* Begin SELECTED EXCERPT *

Re: Performance degrades on moving from desktop to blade environment

Posted by Himanish Kushary <hi...@gmail.com>.

Hi,

Could anybody suggest what may be the issue. I ran YCSB on both the
development and production servers.

The loading of data performs better on the production cluster but the 50%
read-50% write workloada performs better on the development.The average
latency for read shoots up to 30-40 ms on production, for development it is
between 10-20 ms.This was while running with 10 threads maintaining 1000 tps
using this command - [*java -cp build/ycsb.jar:db/hbase/conf:db/hbase/lib/*
com.yahoo.ycsb.Client -t -db com.yahoo.ycsb.db.HBaseClient -P
workloads/workloada -p columnfamily=data -p operationcount=1000000 -s
-threads 10 -target 1000*]

The clusters seems to perform similiarly using YCSB when the tps and
operationcount is lowered to 500 and 100000 respectively.

We ran our Map-Reduces on the two clusters (assuming that we will not reach
1000 tps or that much of operationcount from the map-reduce), but strangely
the development cluster performed better.

Any suggestions will be really helpful?

* End SELECTED EXCERPT *
* Begin STORED RECORDS *

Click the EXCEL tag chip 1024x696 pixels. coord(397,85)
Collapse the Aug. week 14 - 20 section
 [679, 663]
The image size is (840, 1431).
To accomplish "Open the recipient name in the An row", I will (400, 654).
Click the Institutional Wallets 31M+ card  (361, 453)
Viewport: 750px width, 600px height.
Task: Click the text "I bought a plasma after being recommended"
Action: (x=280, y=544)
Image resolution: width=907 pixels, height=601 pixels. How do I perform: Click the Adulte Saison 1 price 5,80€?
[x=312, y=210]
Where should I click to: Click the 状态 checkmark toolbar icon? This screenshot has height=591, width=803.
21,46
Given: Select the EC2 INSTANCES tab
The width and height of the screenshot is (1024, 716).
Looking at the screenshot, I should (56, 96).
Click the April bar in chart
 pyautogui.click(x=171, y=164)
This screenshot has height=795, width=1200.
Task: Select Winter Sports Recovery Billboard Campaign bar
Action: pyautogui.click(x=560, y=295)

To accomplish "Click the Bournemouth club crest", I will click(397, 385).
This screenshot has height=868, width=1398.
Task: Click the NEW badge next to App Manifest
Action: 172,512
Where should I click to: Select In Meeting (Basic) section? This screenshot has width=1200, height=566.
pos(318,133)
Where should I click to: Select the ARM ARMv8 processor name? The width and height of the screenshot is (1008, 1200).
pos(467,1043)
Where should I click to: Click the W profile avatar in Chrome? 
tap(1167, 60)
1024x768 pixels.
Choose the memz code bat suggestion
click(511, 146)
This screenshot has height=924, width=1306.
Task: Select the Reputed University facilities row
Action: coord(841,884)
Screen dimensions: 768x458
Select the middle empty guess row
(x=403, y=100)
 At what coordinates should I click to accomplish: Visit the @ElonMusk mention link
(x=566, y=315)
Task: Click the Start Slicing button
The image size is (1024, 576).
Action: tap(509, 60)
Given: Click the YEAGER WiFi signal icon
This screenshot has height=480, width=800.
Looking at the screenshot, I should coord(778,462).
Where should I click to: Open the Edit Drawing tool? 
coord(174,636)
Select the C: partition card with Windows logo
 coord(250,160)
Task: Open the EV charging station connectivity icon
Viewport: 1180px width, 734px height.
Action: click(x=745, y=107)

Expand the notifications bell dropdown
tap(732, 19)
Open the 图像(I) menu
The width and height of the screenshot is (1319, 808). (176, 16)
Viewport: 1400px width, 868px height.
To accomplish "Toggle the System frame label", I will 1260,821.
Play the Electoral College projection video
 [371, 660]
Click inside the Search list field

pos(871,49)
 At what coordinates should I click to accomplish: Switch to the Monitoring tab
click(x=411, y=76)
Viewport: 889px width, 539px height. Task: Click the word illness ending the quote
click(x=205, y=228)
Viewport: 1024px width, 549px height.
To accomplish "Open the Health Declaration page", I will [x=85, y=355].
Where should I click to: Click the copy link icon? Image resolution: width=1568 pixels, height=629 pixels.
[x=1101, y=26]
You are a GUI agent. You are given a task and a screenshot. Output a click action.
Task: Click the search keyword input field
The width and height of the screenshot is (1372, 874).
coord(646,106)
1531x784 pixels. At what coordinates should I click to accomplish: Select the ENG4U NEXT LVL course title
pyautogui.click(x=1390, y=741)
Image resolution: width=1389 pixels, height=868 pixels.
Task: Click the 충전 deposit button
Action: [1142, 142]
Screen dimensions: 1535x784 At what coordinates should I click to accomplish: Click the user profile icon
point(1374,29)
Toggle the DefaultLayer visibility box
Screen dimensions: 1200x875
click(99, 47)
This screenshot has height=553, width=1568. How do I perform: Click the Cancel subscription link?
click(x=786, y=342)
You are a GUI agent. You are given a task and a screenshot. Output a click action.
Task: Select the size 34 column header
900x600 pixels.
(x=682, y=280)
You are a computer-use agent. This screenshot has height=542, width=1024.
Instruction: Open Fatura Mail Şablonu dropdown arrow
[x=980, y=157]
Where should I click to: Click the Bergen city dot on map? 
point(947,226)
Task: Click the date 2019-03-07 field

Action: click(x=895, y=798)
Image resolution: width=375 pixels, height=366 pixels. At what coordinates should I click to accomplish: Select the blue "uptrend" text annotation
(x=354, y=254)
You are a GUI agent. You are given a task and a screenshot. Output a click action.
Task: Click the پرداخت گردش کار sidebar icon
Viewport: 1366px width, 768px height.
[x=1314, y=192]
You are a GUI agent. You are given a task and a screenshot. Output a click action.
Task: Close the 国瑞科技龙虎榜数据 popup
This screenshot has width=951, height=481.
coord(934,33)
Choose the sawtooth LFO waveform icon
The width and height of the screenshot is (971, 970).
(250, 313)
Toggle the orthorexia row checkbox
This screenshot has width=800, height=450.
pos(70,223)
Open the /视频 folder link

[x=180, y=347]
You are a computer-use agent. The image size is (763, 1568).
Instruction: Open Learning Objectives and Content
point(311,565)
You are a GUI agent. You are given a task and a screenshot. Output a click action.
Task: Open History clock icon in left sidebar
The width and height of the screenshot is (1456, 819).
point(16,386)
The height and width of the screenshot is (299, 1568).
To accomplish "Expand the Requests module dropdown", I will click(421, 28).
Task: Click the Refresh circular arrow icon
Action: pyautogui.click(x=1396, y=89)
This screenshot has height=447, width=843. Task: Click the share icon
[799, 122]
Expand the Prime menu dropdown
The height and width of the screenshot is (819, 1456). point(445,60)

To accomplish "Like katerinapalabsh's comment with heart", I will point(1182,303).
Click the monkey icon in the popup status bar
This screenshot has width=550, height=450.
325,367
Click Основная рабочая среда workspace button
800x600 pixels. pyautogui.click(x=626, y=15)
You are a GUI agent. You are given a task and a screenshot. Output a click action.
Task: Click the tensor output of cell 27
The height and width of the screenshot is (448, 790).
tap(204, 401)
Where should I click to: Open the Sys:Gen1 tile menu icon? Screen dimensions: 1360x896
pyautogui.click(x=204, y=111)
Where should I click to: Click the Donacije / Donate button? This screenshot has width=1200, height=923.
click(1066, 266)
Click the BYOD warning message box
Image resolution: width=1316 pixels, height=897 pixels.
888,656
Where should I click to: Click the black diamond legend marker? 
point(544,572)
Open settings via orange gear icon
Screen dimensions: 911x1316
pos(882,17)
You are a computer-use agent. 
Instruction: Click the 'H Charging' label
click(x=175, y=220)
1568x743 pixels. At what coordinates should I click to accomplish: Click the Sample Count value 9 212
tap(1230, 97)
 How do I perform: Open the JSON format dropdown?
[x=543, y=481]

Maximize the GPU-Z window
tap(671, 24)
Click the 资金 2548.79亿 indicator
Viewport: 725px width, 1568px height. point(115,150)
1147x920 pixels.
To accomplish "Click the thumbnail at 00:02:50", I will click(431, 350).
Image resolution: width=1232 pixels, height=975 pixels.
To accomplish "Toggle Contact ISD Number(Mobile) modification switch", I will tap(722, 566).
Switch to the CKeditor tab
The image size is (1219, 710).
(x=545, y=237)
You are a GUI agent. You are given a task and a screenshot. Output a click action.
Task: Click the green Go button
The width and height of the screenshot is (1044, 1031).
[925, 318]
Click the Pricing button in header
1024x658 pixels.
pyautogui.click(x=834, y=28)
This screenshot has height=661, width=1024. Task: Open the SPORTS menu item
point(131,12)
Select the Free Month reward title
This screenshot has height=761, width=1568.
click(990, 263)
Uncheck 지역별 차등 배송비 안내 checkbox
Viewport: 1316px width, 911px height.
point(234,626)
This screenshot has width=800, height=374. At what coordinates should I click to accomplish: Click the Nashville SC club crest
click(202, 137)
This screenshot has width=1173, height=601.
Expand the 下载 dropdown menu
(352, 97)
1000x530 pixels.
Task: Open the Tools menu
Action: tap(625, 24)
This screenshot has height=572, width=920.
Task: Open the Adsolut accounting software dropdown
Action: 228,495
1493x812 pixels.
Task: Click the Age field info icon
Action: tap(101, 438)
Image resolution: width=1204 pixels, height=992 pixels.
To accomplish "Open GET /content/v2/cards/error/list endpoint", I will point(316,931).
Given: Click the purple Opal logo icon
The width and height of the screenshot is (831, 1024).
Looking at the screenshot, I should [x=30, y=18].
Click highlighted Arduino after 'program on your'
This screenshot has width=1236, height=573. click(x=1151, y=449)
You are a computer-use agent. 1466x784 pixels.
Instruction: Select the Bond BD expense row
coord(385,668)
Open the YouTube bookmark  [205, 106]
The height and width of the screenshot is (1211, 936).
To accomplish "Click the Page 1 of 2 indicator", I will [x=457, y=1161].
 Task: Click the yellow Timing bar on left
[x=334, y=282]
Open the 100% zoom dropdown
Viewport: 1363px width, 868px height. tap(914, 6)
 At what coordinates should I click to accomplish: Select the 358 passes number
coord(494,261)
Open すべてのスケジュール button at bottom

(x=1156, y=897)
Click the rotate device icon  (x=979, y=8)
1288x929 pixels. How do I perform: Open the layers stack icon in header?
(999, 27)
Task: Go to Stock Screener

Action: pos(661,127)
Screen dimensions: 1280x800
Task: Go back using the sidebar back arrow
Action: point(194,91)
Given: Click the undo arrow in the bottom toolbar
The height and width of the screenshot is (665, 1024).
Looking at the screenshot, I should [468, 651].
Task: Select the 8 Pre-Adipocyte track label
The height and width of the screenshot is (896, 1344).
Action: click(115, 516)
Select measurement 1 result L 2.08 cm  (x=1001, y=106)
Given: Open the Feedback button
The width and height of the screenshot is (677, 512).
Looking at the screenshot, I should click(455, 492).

* End STORED RECORDS *

TASKS FOR THIS EXERCISE
(a) Summarize the forum post on cluster performance in two sentences.
(b) In the forum post on cluster performance, what was the average read latency on the production cluster?
(c) Please carry the forum post on cluster performance on from its last sentence.
The rows have no connection to the forum post on cluster performance.

RESULTS OF THE EXERCISE
(a) After running YCSB on both the development and production servers, the poster found that data loading performed better on production, while the 50% read-50% write workloada performed better on development, with average read latency of 30-40 ms on production against 10-20 ms on development. The clusters performed similarly when tps and operationcount were lowered to 500 and 100000, yet the development cluster also did better when the Map-Reduces were run, and the poster asks for suggestions.

(b) It rose to 30-40 ms.

(c)
Thanks
Himanish



On Mon, May 16, 2011 at 4:43 PM, Himanish Kushary <hi...@gmail.com>wrote:

> *PRODUCTION SERVER CPU INFO*
> processor : 0
> vendor_id : AuthenticAMD
> cpu family : 16
> model : 9
> model name : AMD Opteron(tm) Processor 6174
> stepping : 1
> cpu MHz : 2200.022
> cache size : 512 KB
> physical id : 1
> siblings : 12
> core id : 0
> cpu cores : 12
> apicid : 16
> fpu : yes
> fpu_exception : yes
> cpuid level : 5
> wp : yes
> flags : fpu vme de pse tsc msr pae mce cx8 apic sep mtrr pge mca cmov pat
> pse36 clflush mmx fxsr sse sse2 ht syscall nx mmxext fxsr_opt pdpe1gb rdtscp
> lm 3dnowext 3dnow constant_tsc nonstop_tsc pni cx16 popcnt lahf_lm
> cmp_legacy svm extapic cr8_legacy altmovcr8 abm sse4a misalignsse
> 3dnowprefetch osvw
> bogomips : 4400.03
> TLB size : 1024 4K pages
> clflush size : 64
> cache_alignment : 64
> address sizes : 48 bits physical, 48 bits virtual
> power management: ts ttp tm stc 100mhzsteps hwpstate [8]
>
>
> *DEVELOPMENT SERVER CPU INFO*
>
> processor : 0
> vendor_id : GenuineIntel
> cpu family : 6
> model : 30
> model name : Intel(R) Core(TM) i7 CPU       Q 740  @ 1.73GHz
> stepping : 5
> cpu MHz : 933.000
> cache size : 6144 KB
> physical id : 0
> siblings : 8
> core id : 0
> cpu cores : 4
> apicid : 0
> initial apicid : 0
> fpu : yes
> fpu_exception : yes
> cpuid level : 11
> wp : yes
> flags : fpu vme de pse tsc msr pae mce cx8 apic sep mtrr pge mca cmov pat
> pse36 clflush dts acpi mmx fxsr sse sse2 ss ht tm pbe syscall nx rdtscp lm
> constant_tsc arch_perfmon pebs bts rep_good xtopology nonstop_tsc aperfmperf
> pni dtes64 monitor ds_cpl vmx smx est tm2 ssse3 cx16 xtpr pdcm sse4_1 sse4_2
> popcnt lahf_lm ida tpr_shadow vnmi flexpriority ept vpid
> bogomips : 3457.61
> clflush size : 64
> cache_alignment : 64
> address sizes : 36 bits physical, 48 bits virtual
> power management:
>
>
>
> On Mon, May 16, 2011 at 4:26 PM, Jack Levin <ma...@gmail.com> wrote:
>
>> What is the clock rate of your CPUs (desktop vs blade)?
>>
>> -Jack
>>
>> On Mon, May 16, 2011 at 1:24 PM, Himanish Kushary <hi...@gmail.com>
>> wrote:
>> > Yes, it is only the HW that was changed . All the configurations are
>> kept at
>> > default from the cloudera installer.
>> >
>> > The regionserver logs semms ok.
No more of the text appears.